Instructions:
1 - List every dollar amount that appears in the Northwood budget article.
2 - Write the next few paragraphs of the Northwood budget article, picking up after its final quoted remark.

Page excerpt:
○ ○ ○ ○ ○
Northwood officials are continuing to debate how to address the city's ongoing budget woes.

Mayor Mark Stoner advocates shifting three employees from full-time to part-time, trimming about $75,000 annually on top of prior savings from layoffs and other cuts.

Northwood City Council is weighing ways to generate revenues, such as starting a $10 monthly garbage fee to raise $220,000 annually.

City Council also is considering asking voters in November to increase Northwood's income tax from 1.5 percent to 1.75 percent for three years. If that is not approved, then city council could lower the income tax credit for residents working outside the city from 1.5 percent to 1 percent.

Either would generate about $400,000 a year.

"I know there's not anyone here that wants to raise a fee or a tax," City Councilman Dave Gallaher said during a council meeting last week. "But the numbers, no matter how you run them, don't look good."

Northwood's economic picture brightened somewhat in May, when income tax collections for the month were up 25 percent compared to a year earlier. Through May, however, income tax collections this year still are down 9.7 percent compared to the first five months of 2009, although that is up from a 18.4 percent drop at the end of April, said Toby Schroyer, Northwood's finance and revenue director.

"Things got a lot better, but it's still very, very variable," Mr. Schroyer told council members at a finance committee meeting last week.

"It's a good sign. It's just something we're going to have to look at every single month."
○ ○ ○ ○ ○
Available data:
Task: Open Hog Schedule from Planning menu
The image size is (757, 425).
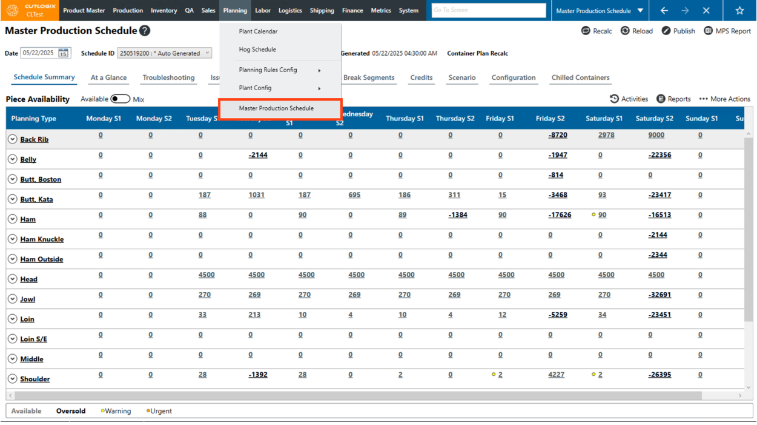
○ ○ ○ ○ ○
Answers:
1 - $75,000; $10; $220,000; $400,000

2 -
One Northwood factory that supplies Chrysler Group LLC's Toledo Assembly complex added a second production shift in May, and two others likely will follow, Mayor Stoner said.

Still, Mr. Schroyer estimated income tax revenues likely will be down about 15 percent for this year, causing a drop of about $500,000 in Northwood's general fund.

City council last week delayed action on reducing hours for three Northwood employees to part-time in hopes that income-tax revenues will continue to rebound.

Some members voiced concerns about whether resident and commercial needs would be met by reducing hours for the three positions, including the coordinator for planning, zoning, and economic development.

Earlier this year, Northwood laid off three employees, including two police officers. Wages of hourly nonunion employees were reduced by 3 percent to help save money, and salaried employees are taking eight unpaid furlough days this year.

City Councilman Ed Schimmel suggested the city should consider increasing court fees.

"We definitely should look at court costs if we can get $20,000 extra there [and] save a position," Mr. Schimmel said.